IATA: Airlines push new booking platform, IT firms wary

(Photo: Reuters / Mike Hutchings)International Air Transport Association (IATA) Director General Tony Tyler addresses delegates as he opens the 69th IATA Annual General Meeting and World Air Transport Summit in Cape Town June 3, 2013.

CAPE TOWN (Reuters) - The airline industry is set to allow consumers to see more details of what they are booking using a new online reservation platform, a project that poses a threat to many travel technology firms working with older systems.

Almost two thirds of global tickets sales are made via travel agents, online travel agencies and travel management companies rather than the airlines themselves.

While many airline websites can show customers content such as no-frills or bundled offers, travel agents cannot access the same information and services in most cases because of outdated software that uses a computer language developed 40 years ago.

In many cases, passengers have no way of comparing different packages, meal prices or the size of seats.

An enhanced Web platform could be widely available within two years if the world's airlines prevail, with a pilot demonstration with real transactions planned for October 2013 in Dublin at the World Passenger Summit.

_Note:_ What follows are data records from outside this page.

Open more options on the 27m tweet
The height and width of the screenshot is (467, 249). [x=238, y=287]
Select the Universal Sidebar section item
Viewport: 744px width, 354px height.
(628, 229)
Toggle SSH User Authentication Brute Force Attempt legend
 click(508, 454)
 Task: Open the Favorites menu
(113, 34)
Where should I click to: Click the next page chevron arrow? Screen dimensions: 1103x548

The New Distribution Capability (NDC) standard aims to give consumers the same online experience regardless of how or where they do their travel shopping.

Members of IATA, the world airline industry organization, met in Cape Town this week, viewed a demonstration of the new standard and passed a resolution approving it.

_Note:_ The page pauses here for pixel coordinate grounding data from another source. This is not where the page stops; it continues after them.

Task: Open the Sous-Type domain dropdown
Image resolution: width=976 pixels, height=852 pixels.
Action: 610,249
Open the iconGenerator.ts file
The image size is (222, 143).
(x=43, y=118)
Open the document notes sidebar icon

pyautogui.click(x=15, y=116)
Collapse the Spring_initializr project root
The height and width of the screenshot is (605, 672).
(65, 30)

"Airlines offer a rich customer-centric shopping experience on their own websites and we want travel agents to have similar capabilities," said Eric Leopold, a senior IATA official.

But not everyone was happy.

Some travel information technology companies, such as Sabre Holdings and Travelport, make their money from contracts linking airlines and agents via global distribution systems heavily reliant on the old technology.

They may stand to lose business if the NDC standard, which bypasses those older systems, eventually prevails.

Another, Amadeus IT Group, said IATA's resolution on NDC had addressed almost all of its concerns about the new standard, ranging from its compatibility with older systems to the privacy and ownership of data.

The Madrid-based company said it was waiting to see whether IATA followed through on the details of its resolution.

"To be completely clear, we have said that we cannot fully support resolution 787, which is effectively NDC in its current form," said Ben Hunt, a spokesman for Amadeus.

He said Amadeus had submitted concerns about NDC to U.S. transport authorities and was cautiously optimistic that IATA's resolution heralded a more collaborative approach.